Vietnam was mentioned in the document, although not prominently, but it’s clear that the U.S. would like to exploit the latest developments in a bid to woo it to its side in this respect. Hanoi, however, has thus far eschewed joining any regional coalition, let alone one led by its one-time foe.
American-Vietnamese relations have markedly improved since the Cold War, and the U.S. previously gifted some patrol boats to its new partner over the past couple of years in a sign of their rapidly warming relations. The progressive rapprochement between these two states is certainly welcome in principle, but only so long as it isn’t aimed against any third parties like China and avoids taking on the role that Washington’s “Indo-Pacific” strategy convincingly seems to envision for it.
American officials are signaling their support of Vietnam’s position in the latest dispute in an effort to intensify the military-strategic component of their rapidly expanding partnership, which represents a diplomatic intervention in the region motivated by hostile intentions. It could also complicate the situation by emboldening Hanoi to entrench its position and remain inflexible when it comes to pragmatically resolving this incident.
The U.S. tried to do the same when it came to the Philippines’ similar dispute with China earlier this year, suggesting that it’s following a new regional policy aimed at provoking the Southeast Asian states to unite against China.
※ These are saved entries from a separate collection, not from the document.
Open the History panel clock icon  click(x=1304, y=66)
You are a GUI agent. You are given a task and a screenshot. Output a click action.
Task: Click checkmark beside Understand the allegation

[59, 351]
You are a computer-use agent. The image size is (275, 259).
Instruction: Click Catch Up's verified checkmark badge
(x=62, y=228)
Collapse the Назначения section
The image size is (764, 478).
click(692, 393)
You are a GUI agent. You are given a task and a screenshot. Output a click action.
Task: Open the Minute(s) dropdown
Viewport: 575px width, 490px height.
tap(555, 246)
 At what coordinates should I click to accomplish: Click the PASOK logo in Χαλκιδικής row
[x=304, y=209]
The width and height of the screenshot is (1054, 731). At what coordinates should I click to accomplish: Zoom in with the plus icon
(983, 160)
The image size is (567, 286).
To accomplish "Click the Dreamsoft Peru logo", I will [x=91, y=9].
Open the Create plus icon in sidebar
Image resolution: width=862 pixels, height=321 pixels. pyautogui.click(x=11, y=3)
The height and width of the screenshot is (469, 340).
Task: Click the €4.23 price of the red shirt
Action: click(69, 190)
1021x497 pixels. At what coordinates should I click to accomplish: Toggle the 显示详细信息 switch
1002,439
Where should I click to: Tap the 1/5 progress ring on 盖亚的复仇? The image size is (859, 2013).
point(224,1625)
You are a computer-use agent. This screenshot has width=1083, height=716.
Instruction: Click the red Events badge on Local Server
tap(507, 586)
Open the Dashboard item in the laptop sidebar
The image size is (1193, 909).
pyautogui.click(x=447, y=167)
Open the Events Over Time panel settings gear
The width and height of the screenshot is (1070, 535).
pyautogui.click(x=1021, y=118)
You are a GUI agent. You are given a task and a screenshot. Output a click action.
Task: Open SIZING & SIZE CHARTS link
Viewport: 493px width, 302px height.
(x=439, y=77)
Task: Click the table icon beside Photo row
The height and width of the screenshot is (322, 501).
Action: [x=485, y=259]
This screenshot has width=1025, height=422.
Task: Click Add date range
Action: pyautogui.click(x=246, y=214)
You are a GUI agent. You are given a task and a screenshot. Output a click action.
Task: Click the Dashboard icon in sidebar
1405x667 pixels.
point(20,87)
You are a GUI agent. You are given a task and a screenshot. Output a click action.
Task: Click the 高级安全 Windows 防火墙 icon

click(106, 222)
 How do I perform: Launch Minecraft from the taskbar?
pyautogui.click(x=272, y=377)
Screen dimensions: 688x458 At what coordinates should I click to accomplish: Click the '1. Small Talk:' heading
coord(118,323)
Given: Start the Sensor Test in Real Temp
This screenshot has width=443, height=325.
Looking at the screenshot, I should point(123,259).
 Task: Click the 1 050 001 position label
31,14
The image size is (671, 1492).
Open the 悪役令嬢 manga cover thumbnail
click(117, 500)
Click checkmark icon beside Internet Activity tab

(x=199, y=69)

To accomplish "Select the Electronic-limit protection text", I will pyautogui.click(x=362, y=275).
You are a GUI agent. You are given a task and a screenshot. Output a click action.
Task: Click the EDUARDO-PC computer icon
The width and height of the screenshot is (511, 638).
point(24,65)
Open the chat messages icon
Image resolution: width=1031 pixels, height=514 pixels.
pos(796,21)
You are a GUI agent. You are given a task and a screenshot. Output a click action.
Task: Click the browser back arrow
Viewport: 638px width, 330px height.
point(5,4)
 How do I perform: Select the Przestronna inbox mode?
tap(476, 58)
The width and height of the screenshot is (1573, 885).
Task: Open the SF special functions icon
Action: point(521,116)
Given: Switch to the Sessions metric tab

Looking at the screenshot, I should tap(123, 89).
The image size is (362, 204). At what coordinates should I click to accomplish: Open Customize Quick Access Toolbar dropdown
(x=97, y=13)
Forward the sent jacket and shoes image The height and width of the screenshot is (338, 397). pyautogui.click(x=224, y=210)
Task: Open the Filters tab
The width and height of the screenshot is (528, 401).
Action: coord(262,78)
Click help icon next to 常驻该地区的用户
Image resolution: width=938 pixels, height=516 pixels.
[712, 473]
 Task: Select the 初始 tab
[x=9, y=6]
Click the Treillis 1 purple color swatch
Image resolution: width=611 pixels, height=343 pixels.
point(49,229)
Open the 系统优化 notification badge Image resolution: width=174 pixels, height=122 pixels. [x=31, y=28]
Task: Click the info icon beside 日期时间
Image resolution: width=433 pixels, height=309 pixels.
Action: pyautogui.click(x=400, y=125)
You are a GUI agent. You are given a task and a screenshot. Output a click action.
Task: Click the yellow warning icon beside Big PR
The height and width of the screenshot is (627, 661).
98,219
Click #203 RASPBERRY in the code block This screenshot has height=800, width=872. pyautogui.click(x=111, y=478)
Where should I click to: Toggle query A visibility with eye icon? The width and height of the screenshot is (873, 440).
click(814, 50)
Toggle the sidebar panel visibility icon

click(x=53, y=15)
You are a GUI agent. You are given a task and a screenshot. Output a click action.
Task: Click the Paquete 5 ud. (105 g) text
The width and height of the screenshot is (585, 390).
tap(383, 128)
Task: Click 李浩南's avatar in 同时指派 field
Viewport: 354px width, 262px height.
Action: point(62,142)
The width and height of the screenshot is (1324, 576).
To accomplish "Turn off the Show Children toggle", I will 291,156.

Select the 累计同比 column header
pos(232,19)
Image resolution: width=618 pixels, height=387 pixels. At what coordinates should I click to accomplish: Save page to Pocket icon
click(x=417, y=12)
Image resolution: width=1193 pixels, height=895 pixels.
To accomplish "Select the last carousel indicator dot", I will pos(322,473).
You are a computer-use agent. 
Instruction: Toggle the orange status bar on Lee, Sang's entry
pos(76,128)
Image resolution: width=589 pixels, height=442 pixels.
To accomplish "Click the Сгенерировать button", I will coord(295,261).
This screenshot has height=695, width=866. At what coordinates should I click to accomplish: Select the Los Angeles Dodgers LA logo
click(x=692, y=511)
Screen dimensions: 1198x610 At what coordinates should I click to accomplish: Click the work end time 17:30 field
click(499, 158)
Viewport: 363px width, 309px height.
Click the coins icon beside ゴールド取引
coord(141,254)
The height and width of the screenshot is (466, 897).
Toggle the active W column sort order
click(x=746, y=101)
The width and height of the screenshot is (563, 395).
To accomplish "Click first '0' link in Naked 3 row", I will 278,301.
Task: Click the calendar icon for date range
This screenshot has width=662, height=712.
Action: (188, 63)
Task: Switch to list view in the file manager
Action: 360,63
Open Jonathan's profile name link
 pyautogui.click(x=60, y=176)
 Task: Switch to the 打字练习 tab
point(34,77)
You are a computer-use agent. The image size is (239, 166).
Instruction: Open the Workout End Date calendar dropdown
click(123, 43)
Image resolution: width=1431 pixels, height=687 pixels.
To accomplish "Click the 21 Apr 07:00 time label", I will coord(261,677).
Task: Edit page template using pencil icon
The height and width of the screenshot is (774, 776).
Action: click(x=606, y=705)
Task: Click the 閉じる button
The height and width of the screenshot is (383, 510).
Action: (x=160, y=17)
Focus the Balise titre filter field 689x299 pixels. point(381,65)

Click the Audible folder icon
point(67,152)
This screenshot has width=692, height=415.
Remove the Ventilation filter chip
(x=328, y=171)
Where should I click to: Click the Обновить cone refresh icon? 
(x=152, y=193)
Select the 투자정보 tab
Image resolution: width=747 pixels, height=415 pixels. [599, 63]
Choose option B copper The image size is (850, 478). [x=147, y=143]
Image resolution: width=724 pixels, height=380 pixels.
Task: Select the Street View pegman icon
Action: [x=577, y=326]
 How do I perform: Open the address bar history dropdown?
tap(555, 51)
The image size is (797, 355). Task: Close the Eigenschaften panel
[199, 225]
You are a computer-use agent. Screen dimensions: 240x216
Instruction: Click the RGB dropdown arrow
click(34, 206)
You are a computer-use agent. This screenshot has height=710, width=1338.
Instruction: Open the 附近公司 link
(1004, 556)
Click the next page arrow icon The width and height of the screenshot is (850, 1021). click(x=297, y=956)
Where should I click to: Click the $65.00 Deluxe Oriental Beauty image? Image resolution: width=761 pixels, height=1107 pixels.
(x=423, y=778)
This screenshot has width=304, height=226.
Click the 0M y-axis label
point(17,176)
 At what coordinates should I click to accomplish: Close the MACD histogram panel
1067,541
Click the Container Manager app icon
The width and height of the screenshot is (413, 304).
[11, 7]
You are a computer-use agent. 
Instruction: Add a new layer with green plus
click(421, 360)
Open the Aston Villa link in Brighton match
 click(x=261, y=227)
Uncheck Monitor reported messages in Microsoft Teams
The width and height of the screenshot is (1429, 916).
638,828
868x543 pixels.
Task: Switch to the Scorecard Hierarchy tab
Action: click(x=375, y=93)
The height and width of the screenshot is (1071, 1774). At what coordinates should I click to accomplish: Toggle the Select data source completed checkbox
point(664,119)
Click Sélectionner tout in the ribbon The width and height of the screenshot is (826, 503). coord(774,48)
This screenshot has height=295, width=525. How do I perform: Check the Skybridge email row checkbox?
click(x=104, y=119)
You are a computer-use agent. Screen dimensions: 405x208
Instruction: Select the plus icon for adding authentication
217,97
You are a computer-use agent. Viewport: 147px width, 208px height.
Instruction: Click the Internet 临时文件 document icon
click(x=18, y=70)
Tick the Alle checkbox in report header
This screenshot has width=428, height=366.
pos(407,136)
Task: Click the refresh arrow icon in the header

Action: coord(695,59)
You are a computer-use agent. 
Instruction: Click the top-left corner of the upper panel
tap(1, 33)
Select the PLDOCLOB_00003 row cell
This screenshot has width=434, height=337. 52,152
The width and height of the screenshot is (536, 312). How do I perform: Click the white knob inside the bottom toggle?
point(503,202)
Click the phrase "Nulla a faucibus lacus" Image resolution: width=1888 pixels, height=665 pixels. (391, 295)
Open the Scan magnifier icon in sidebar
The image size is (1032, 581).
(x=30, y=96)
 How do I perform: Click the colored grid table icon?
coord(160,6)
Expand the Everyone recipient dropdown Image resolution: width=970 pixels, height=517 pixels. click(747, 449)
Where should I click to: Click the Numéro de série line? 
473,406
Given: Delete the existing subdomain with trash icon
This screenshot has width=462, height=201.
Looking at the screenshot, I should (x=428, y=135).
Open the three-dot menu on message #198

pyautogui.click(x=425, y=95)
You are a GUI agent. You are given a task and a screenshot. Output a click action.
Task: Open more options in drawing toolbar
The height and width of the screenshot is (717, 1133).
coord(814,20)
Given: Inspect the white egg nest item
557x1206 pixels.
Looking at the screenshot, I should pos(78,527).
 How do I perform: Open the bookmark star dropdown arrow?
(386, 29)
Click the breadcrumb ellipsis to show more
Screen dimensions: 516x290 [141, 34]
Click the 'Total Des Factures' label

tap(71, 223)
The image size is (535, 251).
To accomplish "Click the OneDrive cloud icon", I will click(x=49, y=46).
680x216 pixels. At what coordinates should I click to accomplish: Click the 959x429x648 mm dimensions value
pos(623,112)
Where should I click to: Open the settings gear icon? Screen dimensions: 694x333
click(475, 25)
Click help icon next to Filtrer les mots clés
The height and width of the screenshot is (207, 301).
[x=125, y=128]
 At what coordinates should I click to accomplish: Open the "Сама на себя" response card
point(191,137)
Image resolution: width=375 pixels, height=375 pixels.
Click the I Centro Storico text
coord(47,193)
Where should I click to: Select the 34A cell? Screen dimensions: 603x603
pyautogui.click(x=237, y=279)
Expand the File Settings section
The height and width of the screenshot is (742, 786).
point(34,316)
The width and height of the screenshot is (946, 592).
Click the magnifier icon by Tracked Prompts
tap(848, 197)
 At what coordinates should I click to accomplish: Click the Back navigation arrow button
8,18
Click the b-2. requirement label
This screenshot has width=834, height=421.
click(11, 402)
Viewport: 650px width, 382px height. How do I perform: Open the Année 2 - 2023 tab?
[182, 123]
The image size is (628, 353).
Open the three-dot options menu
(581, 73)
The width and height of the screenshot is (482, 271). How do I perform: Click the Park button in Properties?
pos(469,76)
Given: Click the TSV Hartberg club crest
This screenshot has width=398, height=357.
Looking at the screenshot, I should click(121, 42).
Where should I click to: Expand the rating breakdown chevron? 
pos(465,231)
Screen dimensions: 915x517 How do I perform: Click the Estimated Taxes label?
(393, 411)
Washington wants Hanoi and Manila to make headway in turning ASEAN into a platform for multilaterally resolving the various disputes surrounding the South China Sea instead of having each of those countries address their problems with China in the usual and more effective bilateral manner.
This approach perfectly complements the general spirit of the “Indo-Pacific Strategy Report”, but it’s bound to fail once the Philippines and Vietnam realize that they’re being manipulated by a country halfway across the world into spoiling their relations with their mutual neighbor who’s also their top trading partner.
Instead of succumbing to the simplistic divide-and-rule tactics of the U.S., the entire region should embrace the win-win vision of China’s Belt and Road Initiative.
Information manipulation, diplomatic interventions, and military prodding have no place in 21st century Asia no matter what the U.S. is trying to trick Vietnam and the Philippines into thinking, and all countries would benefit from China’s forward-looking proposals of joint economic cooperation, sustainable humanitarian development, and positive people-to-people interactions. Every dispute between friends can always be amicably resolved, but the uninvited insertion of an irrelevant third party with ulterior motives could make this unnecessarily difficult.